Yahoo Inc Chief Executive Terry Semel is trying to boost the most-used Internet search service by wooing the biggest advertisers when they're cutting spending after the Sept. 11 terrorist attacks.
Semel, named CEO six months ago, had been building a sales team to persuade advertisers such as Sony Corp and PepsiCo Inc to use Yahoo's sites, replacing Internet companies that promoted their services on the Web until they ran out of cash. Semel also is starting subscription services for music, news and other features to reduce the company's reliance on advertising.
He faced skepticism among some shareholders even before the attacks because a weaker US economy, which in the second quarter expanded at the slowest rate in eight years, was driving down ad spending. Now, the doubts have been magnified.
"I think people are looking for him to change course significantly," said Paul Cook, a fund manger at Munder Capital Management, which holds Yahoo shares.
Yahoo had a third-quarter loss of US$24.1 million, or US$0.04 a share, compared with income of US$47.7 million, or US$0.08, a year earlier, the company said. The company has posted four consecutive quarterly losses. Yahoo shares had plunged 88 percent in the past year.
Jefferies & Co analyst Fred Moran cut his estimate of Yahoo's earnings this year to US$0.03 a share from US$0.05, a week after the attacks. The estimate excludes acquisition-related costs, payroll taxes on employees' stock options gains and some other expenses.
"You had an already fragile economy and then you get another piece of horrific news," said Derek Brown, an analyst at WR Hambrecht & Co. "It may have frozen the activities of marketers."
Some investors and analysts said Semel hasn't moved fast enough to make Yahoo less dependent on advertising and they're skeptical that he can. Advertising accounted for 82 percent of second-quarter revenue, down from 83 percent in the first quarter, the company told the Securities and Exchange Commission.

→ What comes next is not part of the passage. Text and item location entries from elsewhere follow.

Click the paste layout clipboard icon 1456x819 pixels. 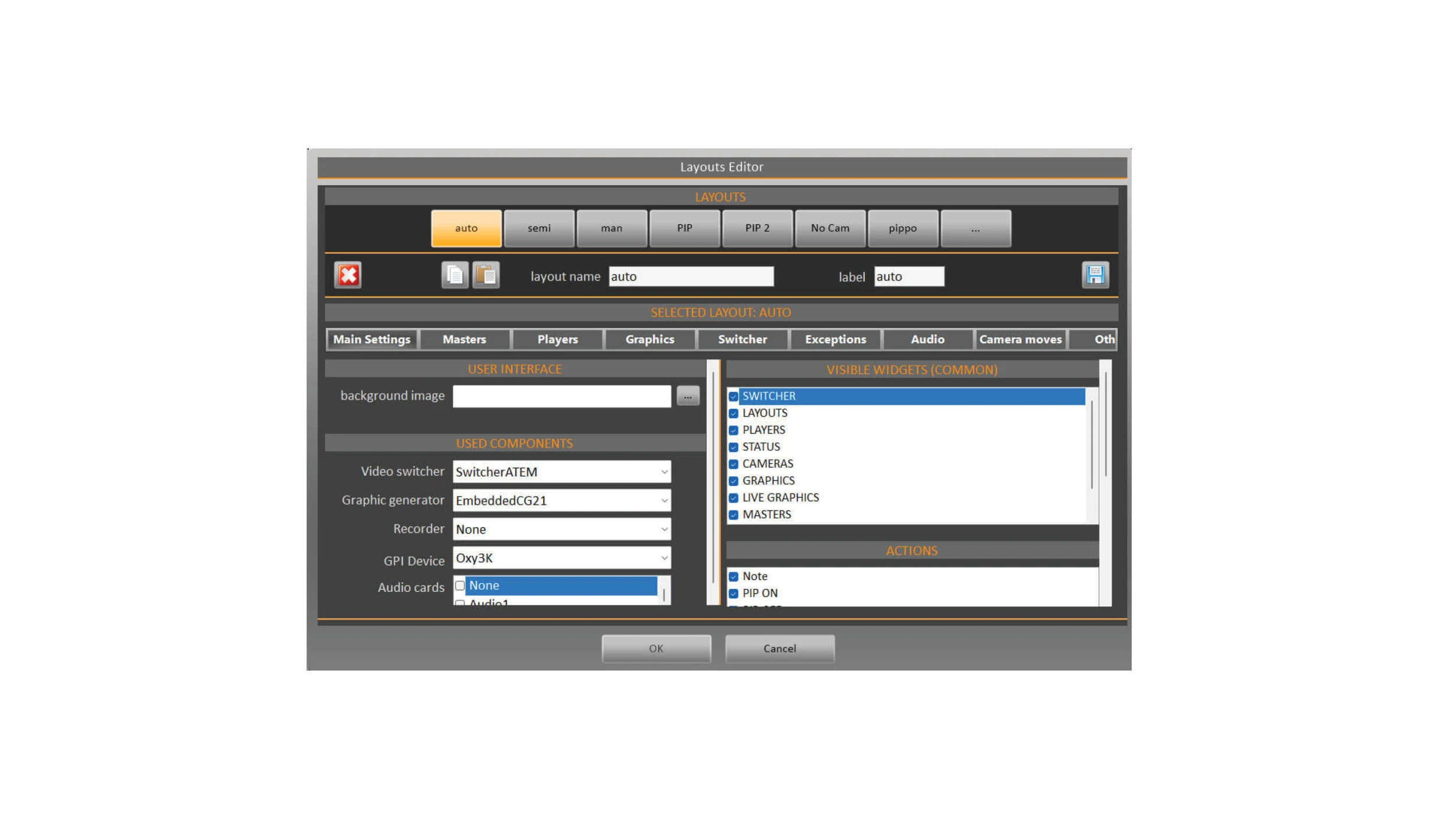(486, 275)
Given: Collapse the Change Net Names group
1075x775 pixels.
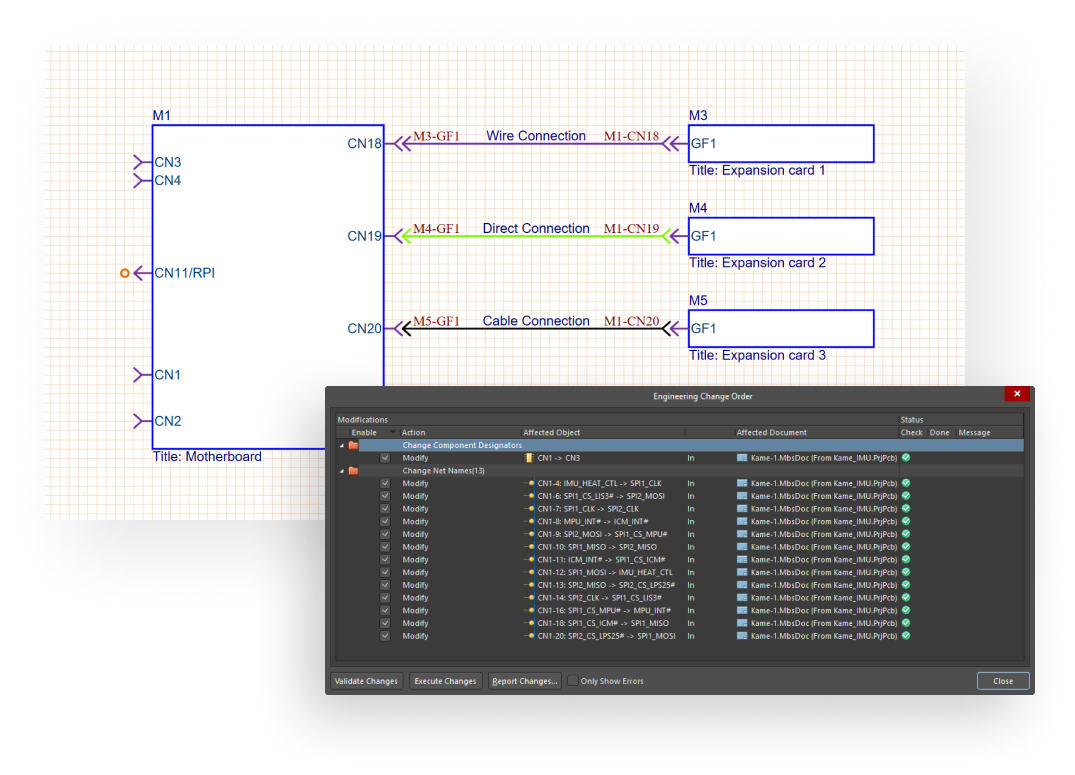Looking at the screenshot, I should (x=340, y=471).
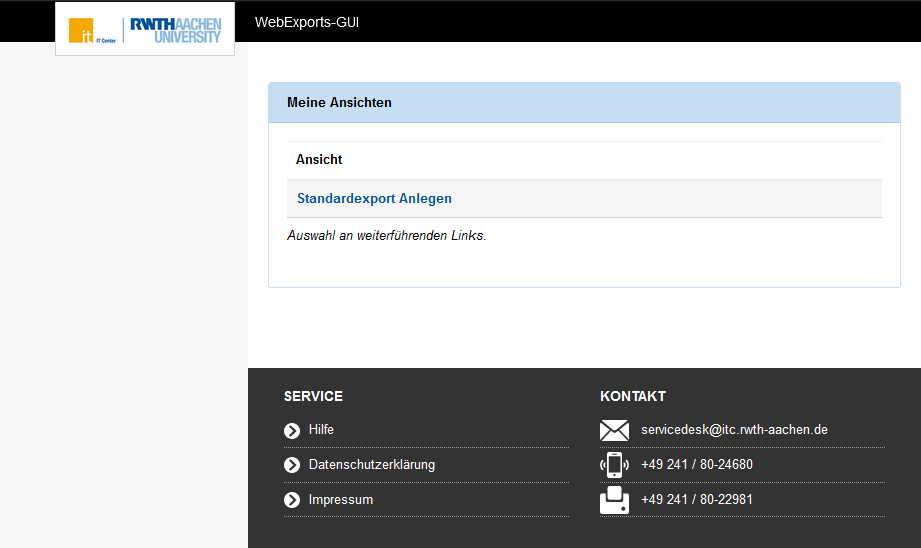The width and height of the screenshot is (921, 548).
Task: Go to the Impressum link
Action: pos(340,500)
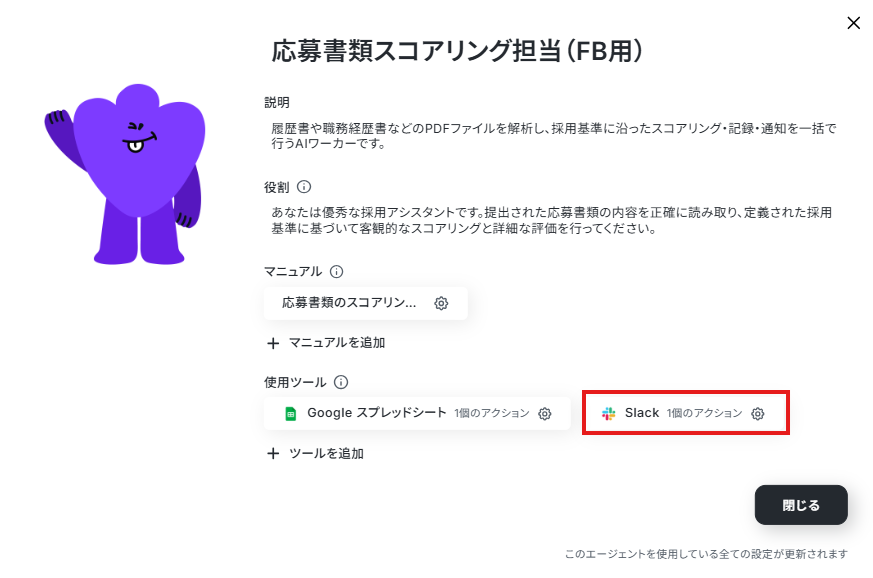Screen dimensions: 873x578
Task: Open settings gear for 応募書類のスコアリン manual
Action: [441, 303]
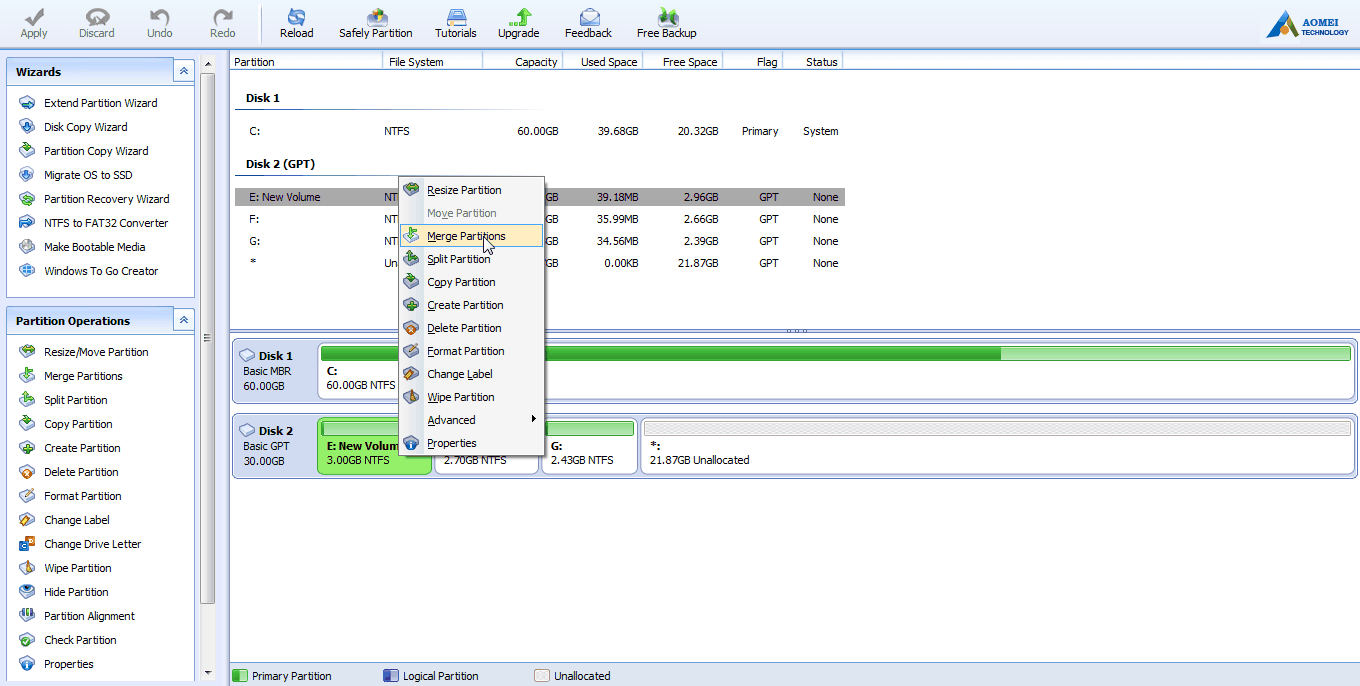Collapse the Partition Operations panel
1360x686 pixels.
pos(183,320)
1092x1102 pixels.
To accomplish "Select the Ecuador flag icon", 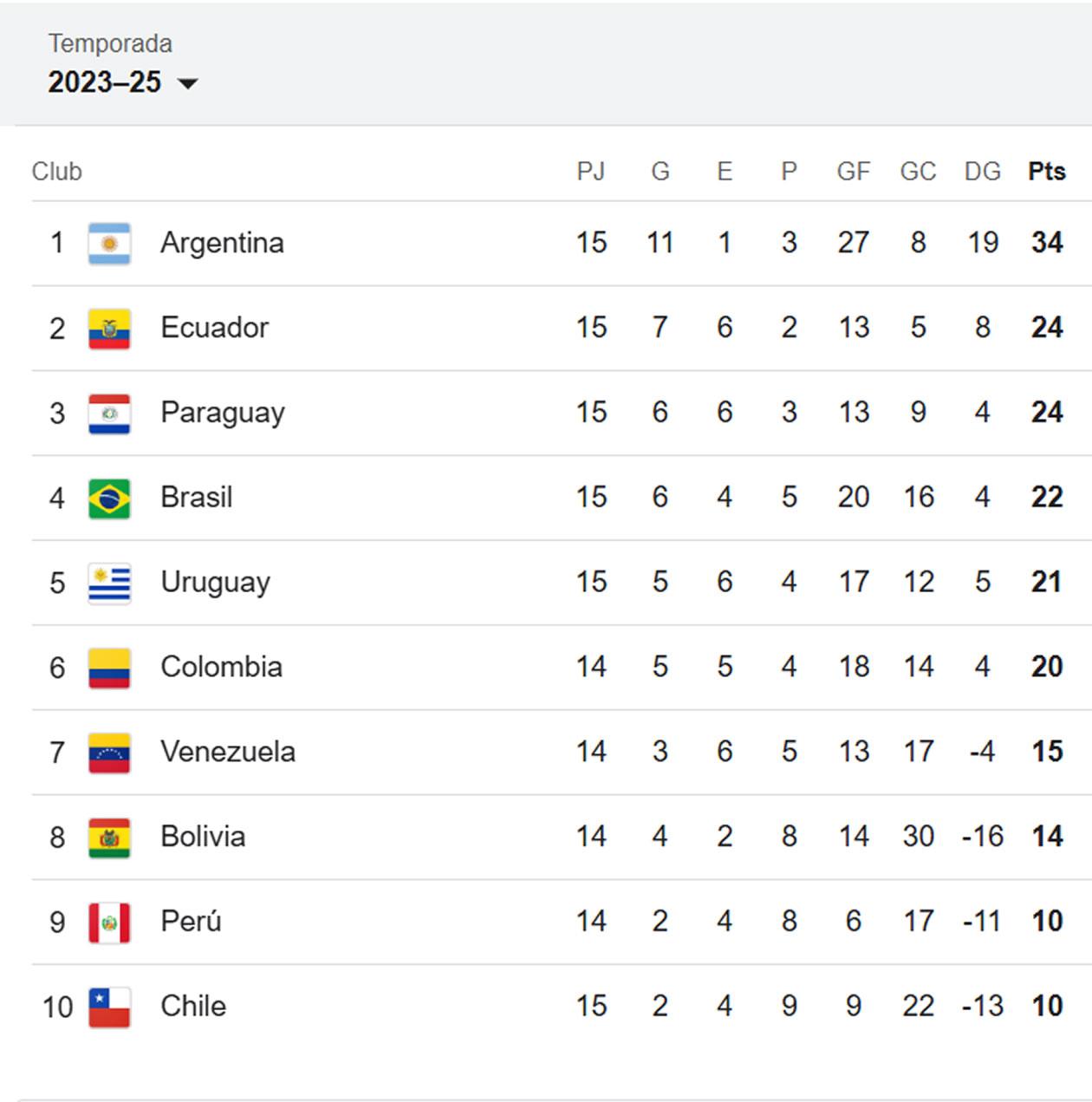I will point(107,328).
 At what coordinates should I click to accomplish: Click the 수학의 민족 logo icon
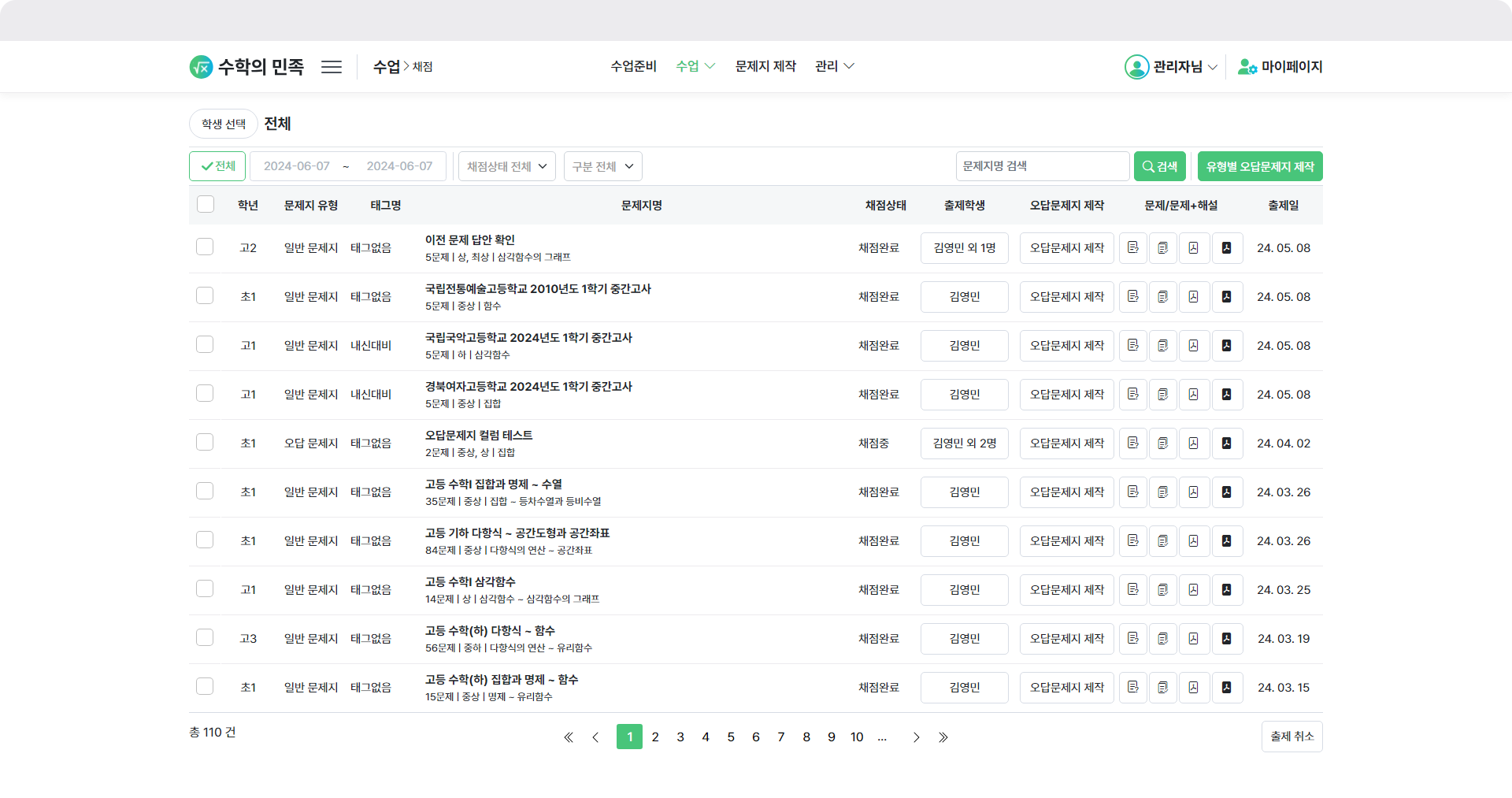point(202,67)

"I'll believe it when I can see it," said David Zale, an analyst at Sands Brother & Co, said of Semel's assertions that he'll boost revenue from sources other than ads. Zale rates Yahoo shares "sell."
Semel replaced Tim Koogle in April after the company posted a first-quarter loss of US$11.5 million and a 22 percent drop in sales. At an investor conference in New York last week, Semel said it's too early to project possible effects on sales for the Web sites viewed by more than 200 million customers each month. Ad purchases slowed after the attacks, he said.
Revenue in the third quarter fell 44 percent to US$166.1 million from US$295.5 million. The company said last month that it expected to report revenue of US$160 million to US$180 million.
Profit before acquisition-related costs, amortization, payroll taxes on employee stock-option gains and other expenses would have been US$8.4 million, or US$0.01 a share. That compares with a profit of US$81.1 million, or US$0.13 a share, a year earlier.
Yahoo said it expects fourth-quarter revenue of US$160 million to US$180 million, less than the average estimate of US$191.8 million of analysts polled by Thomson Financial/First Call.
"The fundamental outlook for the company remains the same," Zale said. "It still stinks." Advertising sales in all media, including television and newspapers, had been declining before the attacks. Investment bank Veronis, Suhler & Associates said in August that US advertising sales would decline 1.1 percent this year.
In the second quarter, Yahoo had a US$48.5 million loss as sales fell 33 percent.
Yahoo lost advertisers as hundreds of Internet companies ran short of cash or shut down during the past year. When Internet companies sold shares to the public and raised cash, in late 1999, many were eager to buy ads, Semel said. "Picture fish jumping into the boat," he said.
Semel, 58, has hired ad sales people "who came from the world of dealing with large advertisers and ad agencies" and will help Yahoo take a larger share of the online ad market when the economy recovers, he said.
Sony, in July, signed a multiyear agreement to advertise its movies, music and consumer-electronics products on Yahoo's sites.
Yahoo promotes Pepsi with its Pepsistuff.com Web site. In March, Yahoo broadcast the premier, streamed over the Internet, of a Pepsi commercial with singer Britney Spears. Semel also is trying to develop new sources of revenue to make Yahoo less dependent on advertising.
Yahoo bought Launch Media Inc, operator of a Web site focused on music, for US$12 million in August. The company may help Yahoo build an online music-sales business.